* [How to complete this task]
In the entries that follow, find the line containing "Select the 训练书选择包 book item"; from there, copy every line exactly through the line containing "Viewport: 942px width, 434px height.".

* [Given entries]
= = =

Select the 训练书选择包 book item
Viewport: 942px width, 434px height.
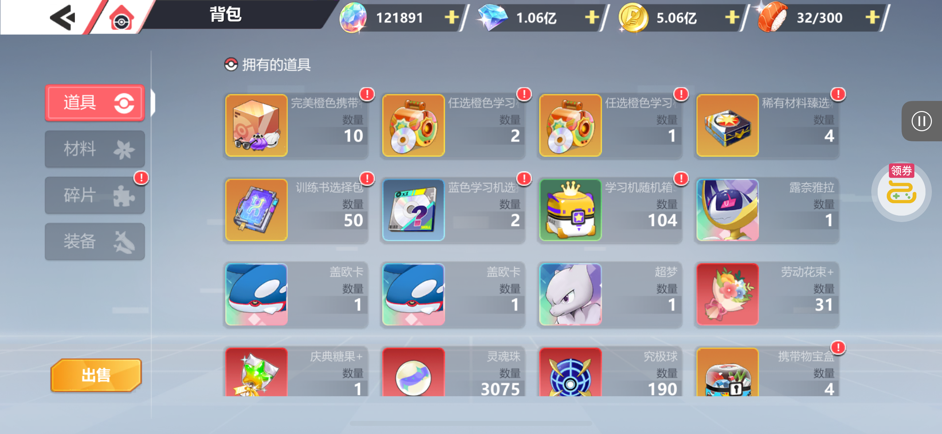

= = =

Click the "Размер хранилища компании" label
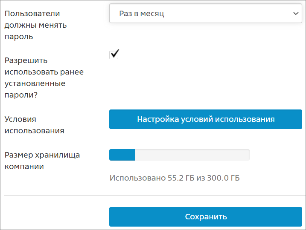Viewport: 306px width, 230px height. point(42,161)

= = =

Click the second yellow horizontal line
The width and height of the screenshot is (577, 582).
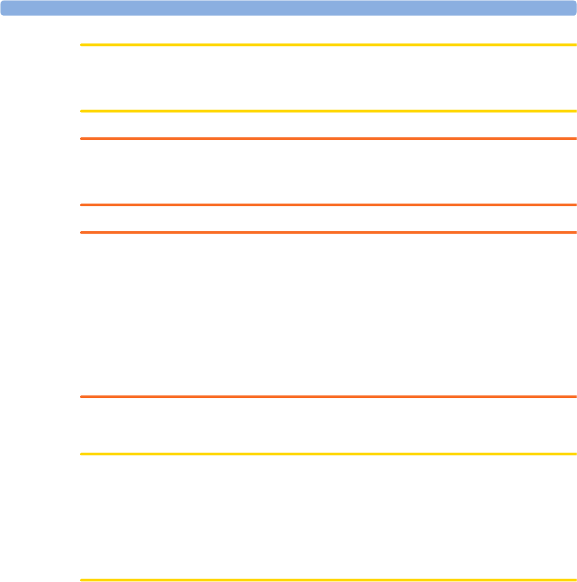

= = =

* [Task solution]
Select the 训练书选择包 book item
Viewport: 942px width, 434px height.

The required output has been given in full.